-- Opening Marker --

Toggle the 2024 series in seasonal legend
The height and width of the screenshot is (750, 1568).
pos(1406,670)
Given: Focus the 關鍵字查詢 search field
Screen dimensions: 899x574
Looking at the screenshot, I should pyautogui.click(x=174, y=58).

-- Closing Marker --
-- Opening Marker --

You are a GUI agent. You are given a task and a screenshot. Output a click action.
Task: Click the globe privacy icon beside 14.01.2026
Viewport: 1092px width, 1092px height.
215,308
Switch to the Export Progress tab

-- Closing Marker --
-- Opening Marker --

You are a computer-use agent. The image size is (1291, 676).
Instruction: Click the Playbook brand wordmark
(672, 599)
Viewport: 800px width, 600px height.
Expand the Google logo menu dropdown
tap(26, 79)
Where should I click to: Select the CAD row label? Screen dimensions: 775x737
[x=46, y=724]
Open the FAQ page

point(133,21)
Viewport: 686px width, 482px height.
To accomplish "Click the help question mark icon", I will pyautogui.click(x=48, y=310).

-- Closing Marker --

# What is required
Please return all lines in the material above that include the word "agent".

# Exercise result
You are a GUI agent. You are given a task and a screenshot. Output a click action.
You are a computer-use agent. The image size is (1291, 676).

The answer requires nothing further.